As can be seen in Figure 4(A1–B2), electrospun PVA–PSH meshes are thinner than PVA meshes, and the addition of PSH partially destroyed the homogeneity in the structure. Additionally, the existence of modified MCC in polyblend PVA–PSH meshes (Figure 4(C1)) led to a straighter structure, some deterioration of structural integrity, and an increased average fiber diameter with 340.1 ± 104 nm (Figure 4(C2)). The presence of only D-limonene in the fiber without modified MCC (PPD samples) also showed that it could mix well with the matrix due to the beta-cyclodextrin (Figure 4(D1)). It is considered that solid modified MCC may cause agglomeration within the fiber.
The increased amount of D-limonene in polyblend meshes caused a decrease in solution viscosity and a decrease in fiber thickness (Figure 4(E1–G2)). Generally, as the viscosity of the spinning solution increases, fiber diameter increases [47]. Further, rapid evaporation of essential oils can also cause this issue. That means the fibers in the collector can be obtained thinner owing to the partial removal of the other essential oil, as reported in previous studies [24,48]. For the mesh with the highest D-limonene content (PPMD6), the morphology of the composite electrospun meshes did change considerably due to the bead structures observed. The thinning of the fiber diameter can also increase surface area, which can speed up the wound healing process. PPMD2 meshes have the largest and smallest fiber diameters among the electrospun meshes, with 131 nm and 778 nm values. Nevertheless, the best average fiber distribution was in the PPMD4 meshes (Figure 4(F1,F2)).

3.2. FT-IR Analysis

Figure 5 exhibited the FT-IR spectra of the D-limonene, mMCC, pure PVA, PVA–PSH, and PVA–PSH–mMCC nanofibers, and evaluated physical interactions between the polyblends (PVA–PSH) and D-limonene.
The FT-IR spectra of D-limonene displayed characteristic peaks at 796 and 885 cm−1 according to C–H bending, 1644 cm−1 due to C=C stretching, and 2833, 2916, and 2964 cm−1 due to C–H stretching [42]. In the mMCC, the wide band formed in the 3100–3600 cm−1 range, related to –OH stretching vibration, provides significant information on hydrogen bonding. At 1428 cm−1, there is also an FT-IR absorption band ascribed to a symmetric –CH2 bending vibration. This band is commonly referred to as the “crystallinity band”. Peaks at 1054 and 1314 cm−1 correspond to the C–O–C pyranose ring skeletal vibration, respectively [49]. The FT-IR characteristic peaks of pure PVA nanofiber (PP0), broadband at 3296 cm−1, are assigned to the –OH stretching vibrations. The peaks at 2949 and 2914 cm−1 are related to asymmetric and symmetric –CH2 stretching vibration, respectively [33]. A band at 1427 cm−1 is assigned to the C–H bending vibration. The peak at 1243 cm−1 is due to the O–H bending vibration. The spectrum of PVA–PSH meshes is similar to PVA samples. However, a decrease in peak intensity has occurred. PVA–PSH samples have broadband at 3305 cm−1 (–OH stretching vibrations), 2938, and 2907 cm−1 (asymmetric and symmetric –CH2 stretching vibrations), respectively. MCC could not be detected in PPM and other samples due to adding a small MCC amount. As D-limonene was incorporated into the polyblend composition (PPD), relatively slight peak shifts in the spectrum were observed. A remarkable difference in peak trends has occurred at 1081 and 1025 cm−1. It is considered that this is due to the predominance of the characteristic peaks of D-limonene in these bands, and that the polyblend matrix overlaps the other distinct peaks of D-limonene. The difference in the bands (1080–780 cm−1) is clearly seen in the PPMD6 samples.
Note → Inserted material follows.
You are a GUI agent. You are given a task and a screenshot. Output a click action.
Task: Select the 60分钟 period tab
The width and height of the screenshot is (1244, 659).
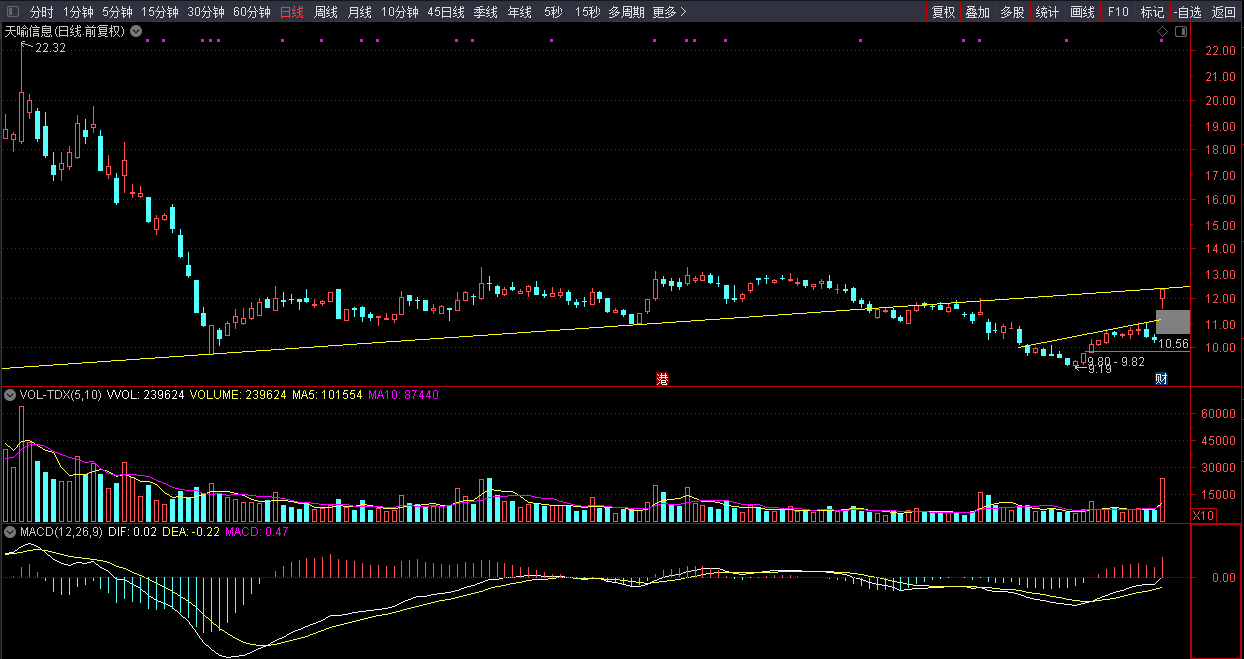[x=251, y=12]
3.3. Thermal Stability Test

TGA has been used to investigate D-limonene, MCC, mMCC, and all the nanofibers’ thermal stability, and the TGA thermograms are presented in Figure 6 and Figure 7. All electrospun samples’ weight loss in the range of about 30–100 °C (first steps) was due to moisture loss from the samples. For the PP0 sample, three degradation steps have occurred. The second step (200–400 °C) of weight loss was correlated with the degradation of polymer side chains in the sample. The breakdown of C–C bonding from PVA occurred in the last step (600–650 °C).
Thermal degradation of a polysaccharide commonly involves four steps, each corresponding to the specific degradation behavior of the polysaccharide [50]. In PP1 samples, by adding the PSH to the polymer matrix, it is apparent in the first step that time is needed for the moisture to be lost from the samples. Moreover, the second stage (200–400 °C) shows a decrease in weight attributed to the backbone breakage of both PVA and PSH (C–O and C–C bonds in the ring units). In the third step (400–550 °C), molecules such as CO, CO2, and H2O have formed due to the chain breaks resulting from the depolymerization. In the final step (580–650 °C), polyblend chains are degraded completely, and aromatic compounds and graphitic carbon structures are formed. For PPM meshes, modified MCC has slightly changed degradation behavior. Although degradation occurs at almost the same temperature ranges (200–400 °C), the thermogram is broadened in the second step. PPD meshes also exhibited three stages of weight loss after moisture loss. However, in the last step (after around 600 °C), the residues formed in the second and third steps, and the cyclic group in the D-limonene in the structure and the opening of the cyclodextrin rings, and then a chemical progression with the loss of hydroxyl groups and glucosidic structure, and the formation of unsaturation, carbonyl groups and aromatic structures [51]. For PPMD2, PPMD4, and PPMD6 samples, peak splits have occurred in the first step as the polyblend structure is more complex. Therefore, the thermogram is complicated in the pyrolysis step.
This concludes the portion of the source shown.